REPUBLIKA.CO.ID, JAKARTA – Mahkamah Agung (MA) dan Komisi Yudisial (KY) menggelar sidang Majelis Kehormatan Hakim (MKH) di gedung MA, Selasa (11/12).
Sidang digelar untuk mengklarifikasi tudingan terlapor mantan Hakim Agung Achmad Yamanie, yang disebut mengubah putusan vonis terpidana gembong narkoba, Hanky Gunawan, dari 15 tahun menjadi 12 tahun.
Tujuh susunan majelis, terdiri Ketua Majelis Paulus Effendi Lotulung, Artidjo Alkostar, dan Mohammad Saleh.
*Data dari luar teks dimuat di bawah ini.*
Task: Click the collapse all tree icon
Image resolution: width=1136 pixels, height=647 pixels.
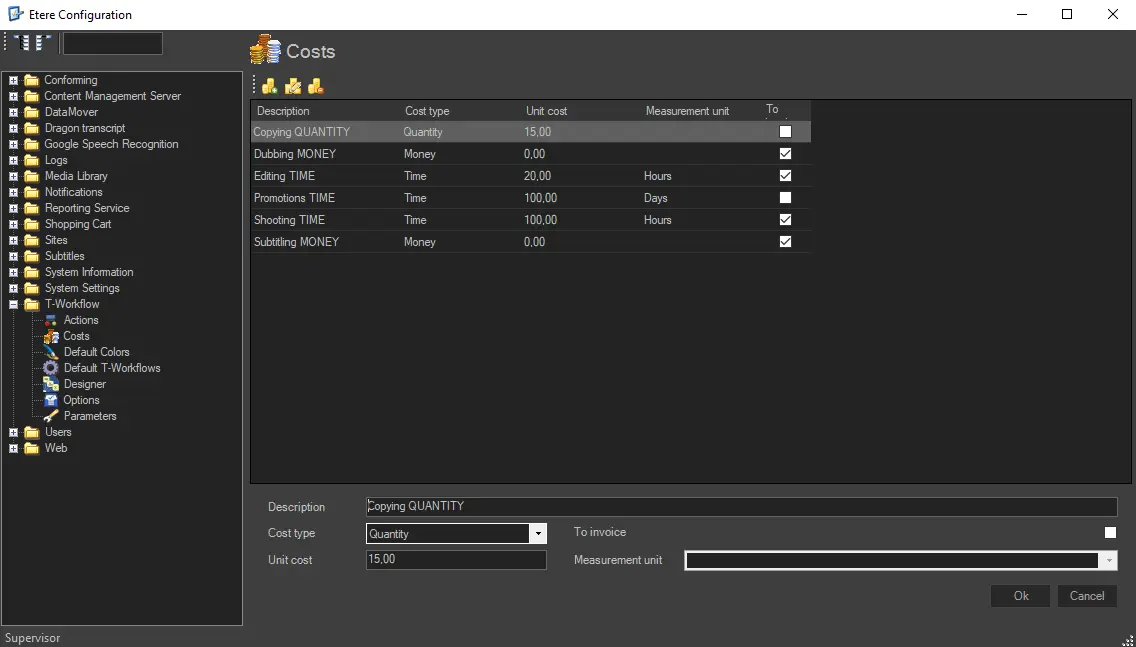Action: point(44,43)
Empat majelis lainnya berasal dari KY, yaitu Imam Anshori Saleh, Suparman Marzuki, Taufiqurrohman Syahuri, dan Jaja Ahmad Jayus.
Menurut Ketua Majelis Paulus Effendi, sidang MKH digelar berdasarkan Pasal 11A Ayat 6 Undang-Undang Nomor 3 tahun 2009 tentang penentuan sebelum MA dan KY mengajukan pemberhentian hakim, hakim agung sebagai terlapor mempunyai hak untuk membela diri di depan MKH.
Dalam sidang itu, Yamanie lebih banyak berkelit dan mencoba lepas dari tanggungjawab mengubah vonis. Wakil Ketua KY, Imam Anshori Saleh, menuding Yamanie bukan orang yang jujur dan hebat, sebagaimana slogan antikorupsi yang banyak didengungkan baru-baru ini.
"Anda ini Hakim Agung apa robot? Kok diminta mengubah putusan tidak konfirmasi ke Ketua Majelis Hakim," gertak Imam.
Kasus gembong narkoba Hanky Gunawan dipimpin majelis hakim Imron Anwari dan Nyak Pha. Yamanie mencoba melemparkan kesalahan yang diperbuatnya kepada Imron.
Menurut dia, keputusannya mengubah vonis atas dasar perintah Imron Anwari. "Saya percaya karena ada tanda tangan Ketua Majelis," kilahnya.
Mendapat jawaban itu, Imam tampak emosi. "Publik sebagai pemangku kepentingan, meski tidak tahu hukum, punya akal sehat. Karena itu harus di clear-kan semuanya."